The warm Southern air soothed all my rough edges just as it always did, a slight breeze awakening the thin film of shine on my neck, giving me a shiver. I looked up from my writing to watch the black-eyed susans flutter in the breeze, their bright yellow petals drinking up the sun like little sunshines themselves. Cicadas hummed. An indigo bunting landed on an okra plant. For a moment in time, I was at peace with my surroundings, my world, my life.
A gentle knock on the glass and a wave of a hand invited me to turn around. Slowly, I did and there, less than ten feet from where I sat, was a bobcat. She was silent, creeping like an enormous wild housecat. We had often thought we heard their calls at night but never expected to see one. They were said to be too elusive, never showing their beautiful coats or their deeply seeing eyes to most anyone. But there she was. In our garden. Her body was thick and muscular, her head much wider and larger than I expected it would be, and the way she moved drew me in like a silent, powerful magnet. Why was she suddenly here in the middle of the day? What drew her here, out of the safety of the darkened woods, into the bright vulnerability of the all-seeing sun?
The next day, John found a big black snake near our back door. Before I could see it, bless his thoughtful soul, he got an old wooden handle from a shovel and shooed it into the woods.

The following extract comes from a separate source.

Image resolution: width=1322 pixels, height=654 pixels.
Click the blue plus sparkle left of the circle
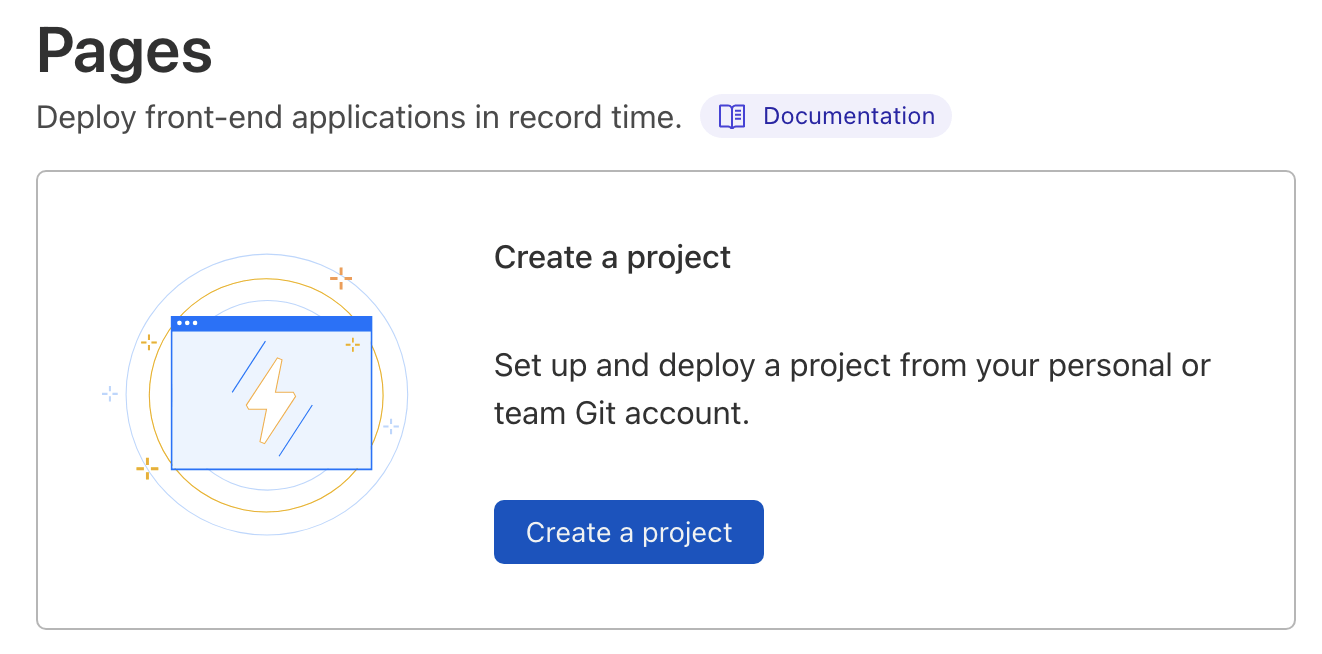110,394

Not an hour later, I was back at my favorite spot on the screened in porch, writing. It was the weekend though, so this time, I wasn’t alone. John joined me with his guitar. Sofia came out with her books. And Clover, our rescue dog, quietly curled up at our feet. We were enjoying our Saturday doing what each of us loved most.
Until I turned my head.
Less than two feet away from me, with more than a foot of his belly pressed up against the screen, was that big black snake. Now, I’ve been told my entire life, even by a few snake aficionados, that snakes are more afraid of me than I am of them. Well, this stared that so-called truth smack dab in the face, proving it dead wrong. Not only was this snake not afraid of people, but it also seemed to like guitar music!
* * *
Google defines chrysalis as a ‘transitional state’, one in which the butterfly splits the hard outer case of the cocoon, transforming from caterpillar into adult, and bringing about the slow unfolding of wings. The caterpillar has no idea she has the potential to be something other than what she is. Yet still, somewhere deep inside her, she knows to weave a cocoon. She knows without knowing. She feels. And she follows what she feels because it’s natural.

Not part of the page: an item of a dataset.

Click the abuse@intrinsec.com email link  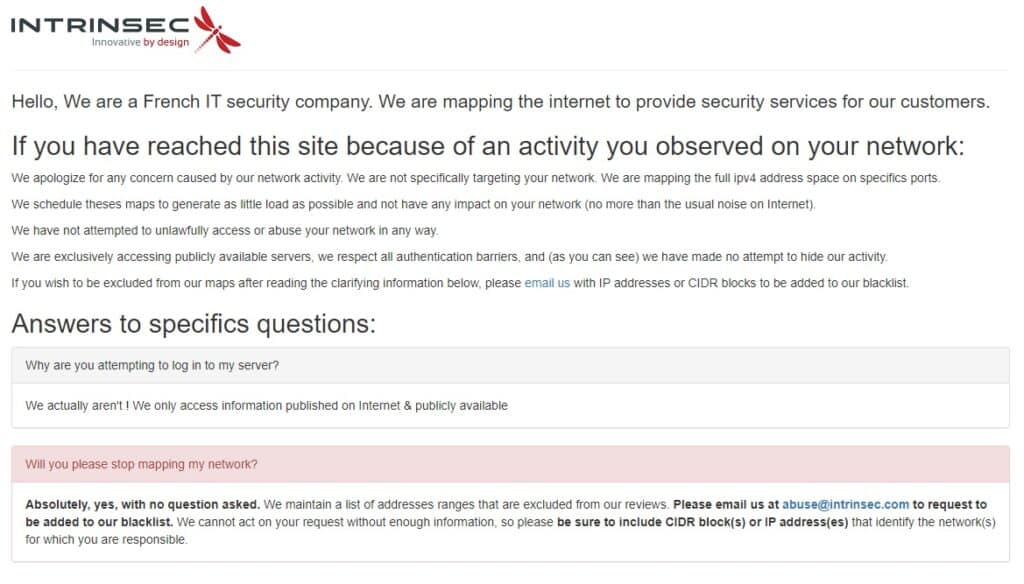point(845,504)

What if these are our very own chrysalis times? What if we are each being invited to weave cocoons to enable such a transitional state, to help us transform into something we never envisioned for ourselves? What if the virus, climate change, dwindling resources and ever-rising prices, what if the rise in racism, in hate-crimes, in the ever-present blow-back to the challenge of cultural norms are giving us the signs, the feels, that show us that truth?
What then?
Where do we look if we decide we must weave our cocoons?
How do we even begin?
* * *
The visits from the bobcat and the snake made no sense to my mind. They made no sense to any mind with whom I shared the story. Not to my mother, not to my father, not to my in-laws or my friends. The only one who understood was the child in our family, the one who felt more than she thought. Every time I told the stories of our homegrown Wild Kingdom, she laughed. She laughed when she saw her father shoo the snake into the woods for the second time. She laughed when she heard my confusion about the bobcat being in our backyard. She laughed when she remembered how the snake seemed to sway with the guitar music, with my worries about having at least one snake on our property that wasn’t afraid of people.
Feeling deeply is how we navigate these trying times.

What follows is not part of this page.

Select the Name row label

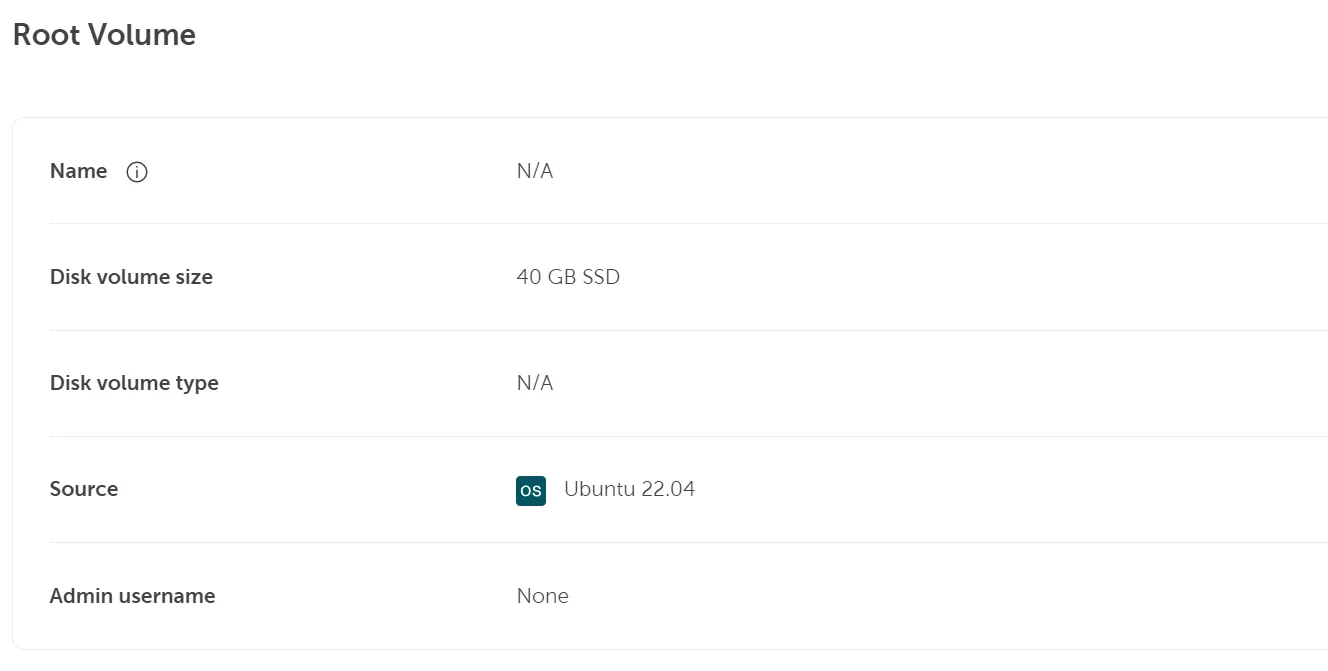pyautogui.click(x=78, y=171)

When our brains come up short, we need to remember to look to our feelings.
When we don’t know how to transform ourselves or where to find our wings, we’re not feeling deeply enough. We’re not listening with our hearts, but with our minds.
* * *
Listening to my feelings, the bobcat tells me that these are times to set the hidden parts of ourselves free. It’s no longer healthy for ourselves or the world to hide away our gifts or to stay silent. We must dare to be seen for who we are. We must dare to walk into the bright vulnerability of the light. No matter the cost. For the price of staying silent is now far greater than the risk it takes to be seen.
Listening to my feelings, the snake tells me that when the dark ugly rises to the surface, it too, is moved by music, by love. It too, finally needs and deserves its chance to be seen for what it truly is, its vulnerability exposed. What we shy away from out of fear, may be the exact place we need to look for the gifts we need the most. Maybe what we fear is the only thing that holds us back from sprouting our own forward-flying wings . . .
Now, more than ever.
Thank you for this Brynne. And your lovely daughter leading the way.... how lovely.